» **Consigne**: Dans le texte sur l'espace aérien, comment les conséquences d'événements non maîtrisés se transmettent-elles ?

━━ Texte fourni ━━

Des coups d'éclat géniaux

Ainsi de l'espace aérien, « simulacre de paysage » divisé et subdivisé en portions contrôlées par séquences, envahi de lignes, criblé d'intersections, ponctué de centres d'émission et de réception, dont le trafic et la densité de populations ne cessent problématiquement de croître. Perte de vue réelle et générale au profit d'un territoire réinventé et découpé fictivement, où l'avion se propage comme un flux selon des lignes de force, où les conséquences d'événements non maîtrisés se « transmettent comme un courant électrique vers un point de résistance qui chauffe », où la capacité d'auto-régulation sera appelée à jouer un rôle toujours plus grand par une meilleure répartition du poids du filet sur l'ensemble des mailles.

━━━
━━ Matériel fourni ━━

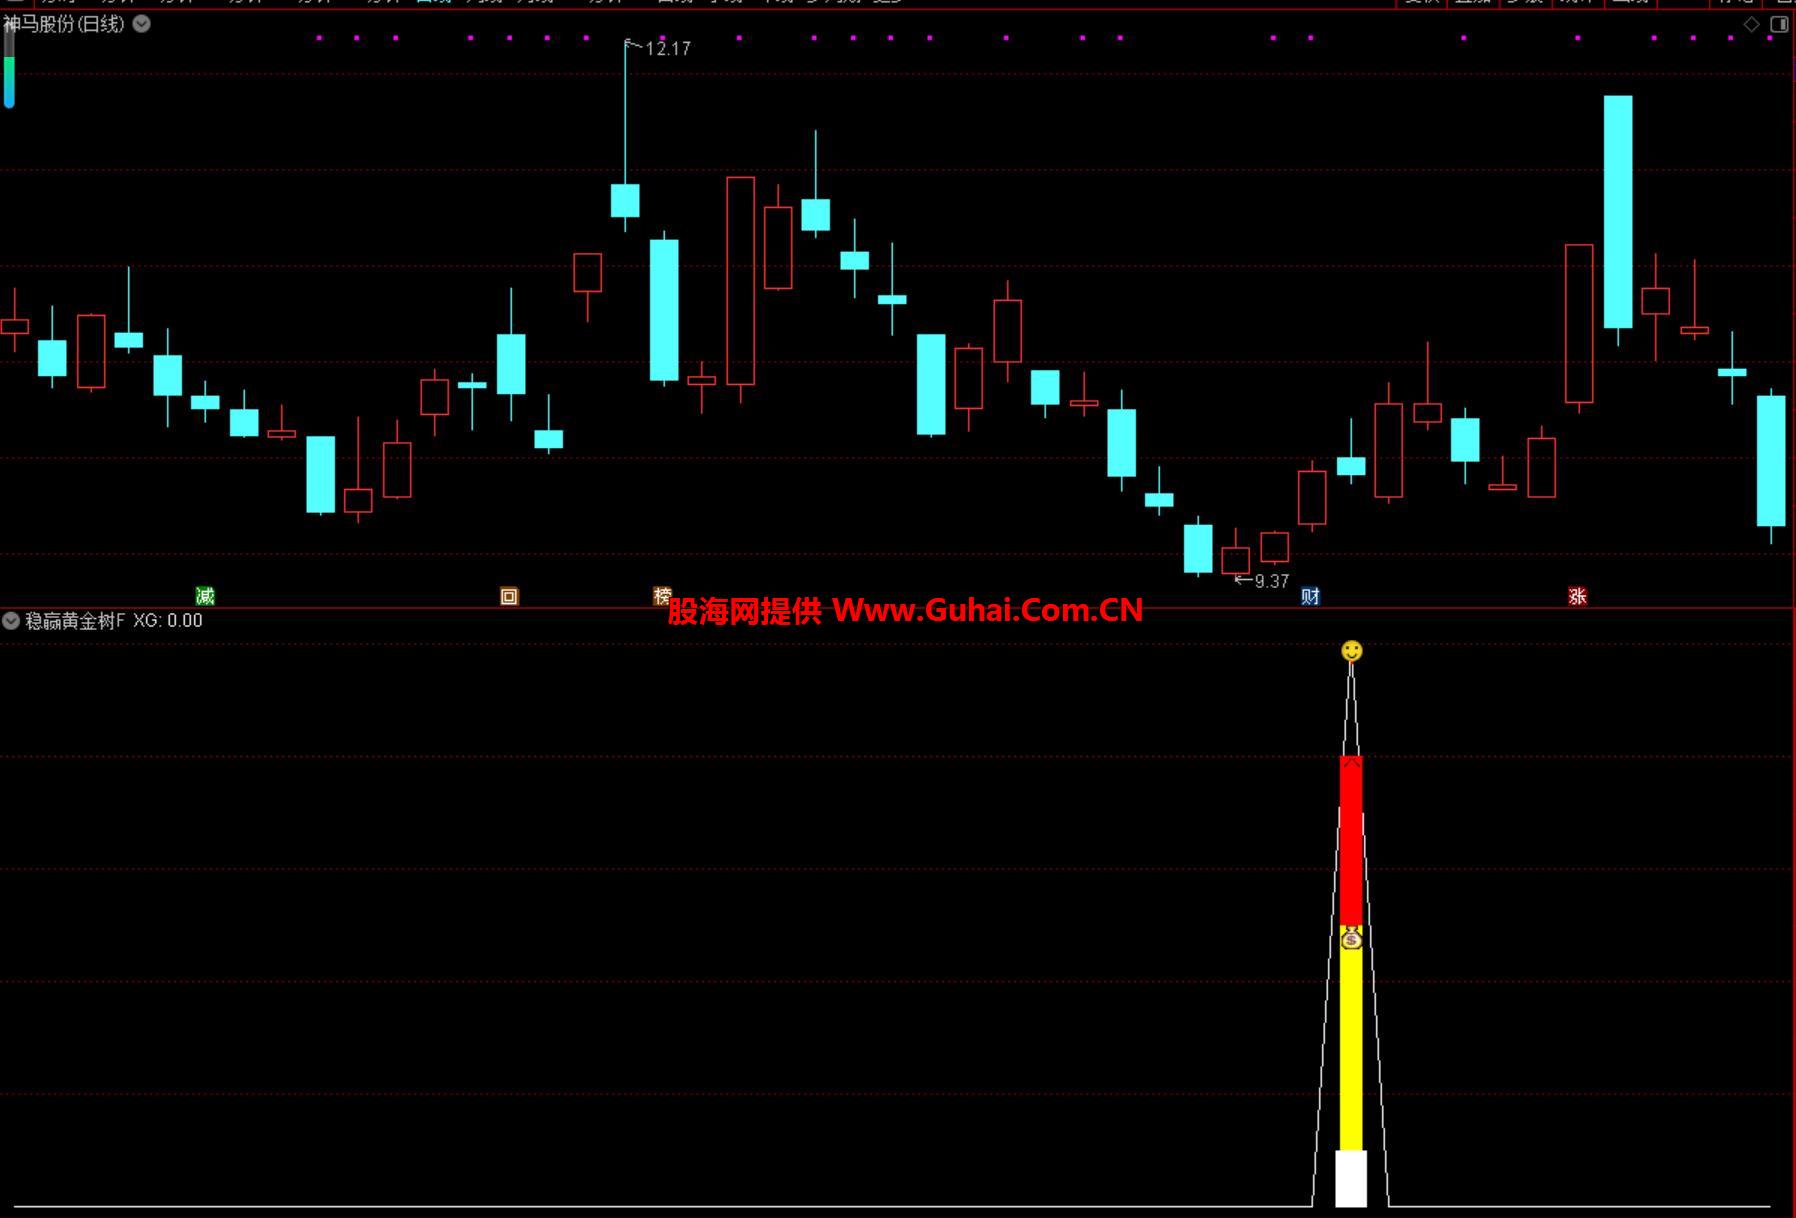Click the blue 财 financial report marker
The width and height of the screenshot is (1796, 1218).
1310,596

━━━

» **Corrigé**: Elles se transmettent comme un courant électrique vers un point de résistance qui chauffe.